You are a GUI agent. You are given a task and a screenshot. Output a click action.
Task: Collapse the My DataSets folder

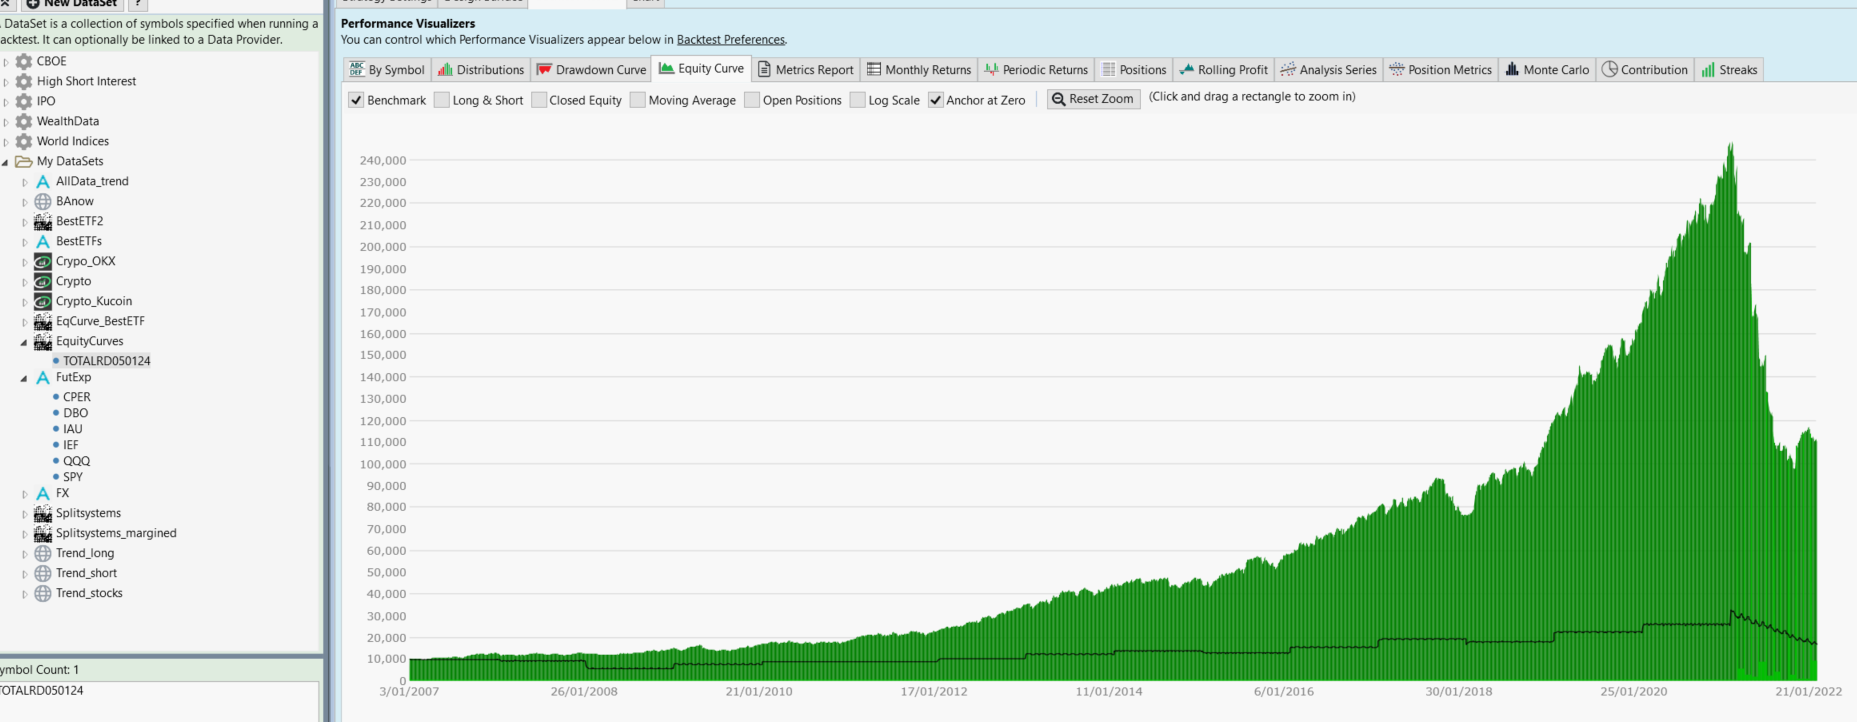click(5, 162)
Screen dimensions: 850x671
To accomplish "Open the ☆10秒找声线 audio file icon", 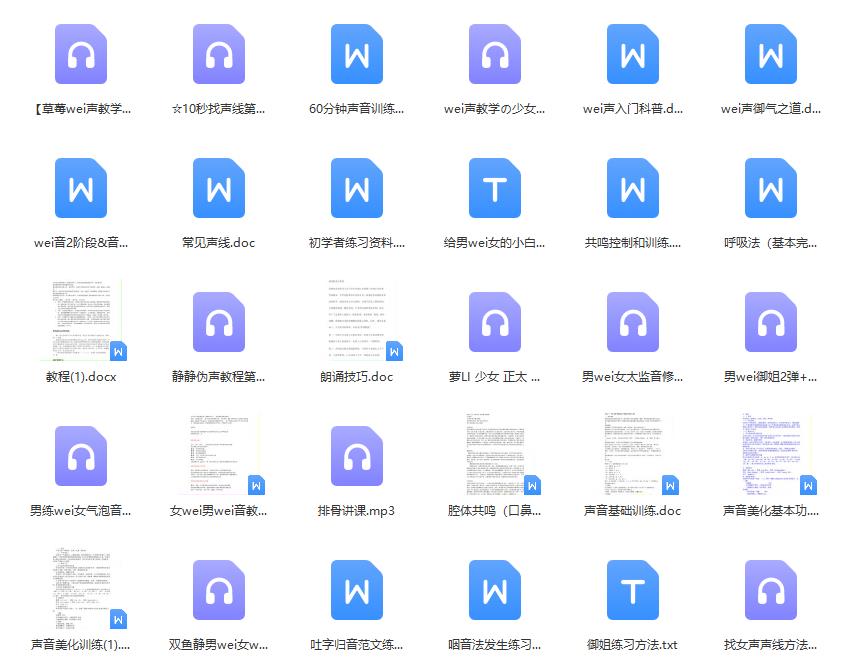I will (218, 54).
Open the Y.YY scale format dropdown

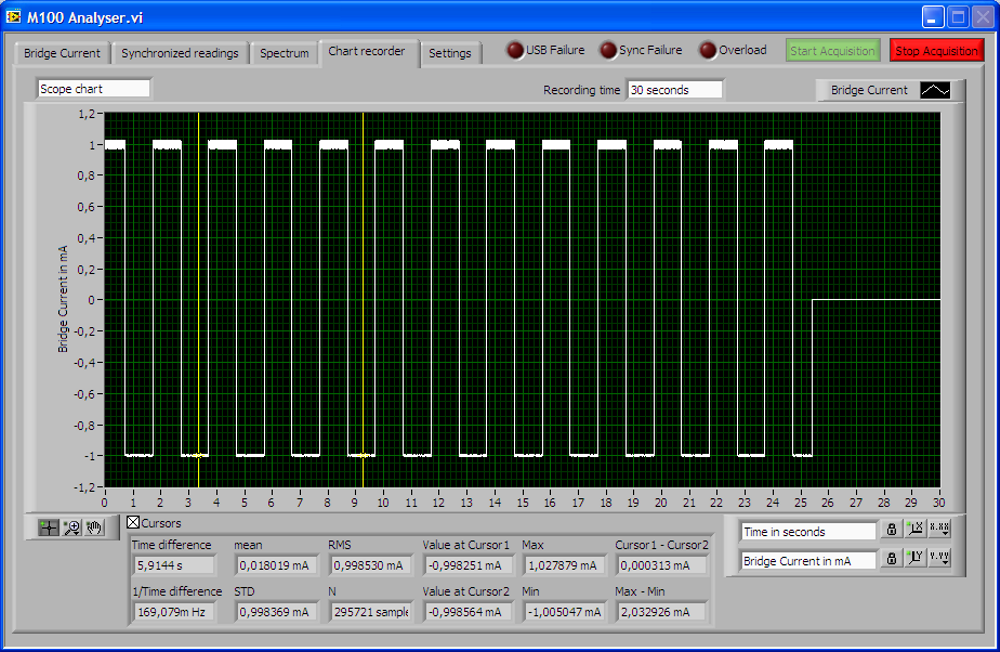(940, 558)
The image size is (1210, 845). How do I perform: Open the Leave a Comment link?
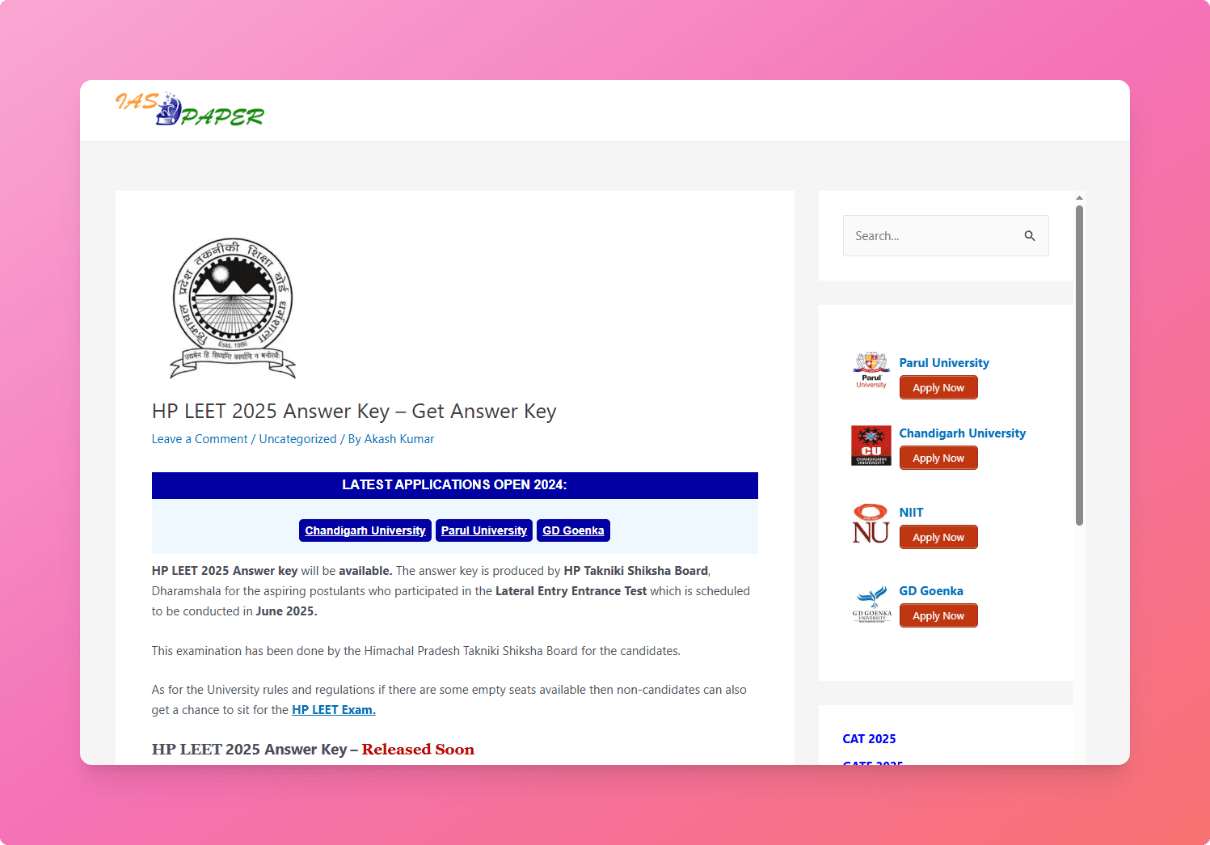pos(199,439)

+-------+

*GOAL OF THE EXERCISE*:
Your copy should hold only the lines from the line with "The image size" through the end of the data above, both ends included, transcribed exactly and without pictures.

*TASK SOLUTION*:
The image size is (1210, 845). How do I perform: Open the Leave a Comment link?
pos(199,439)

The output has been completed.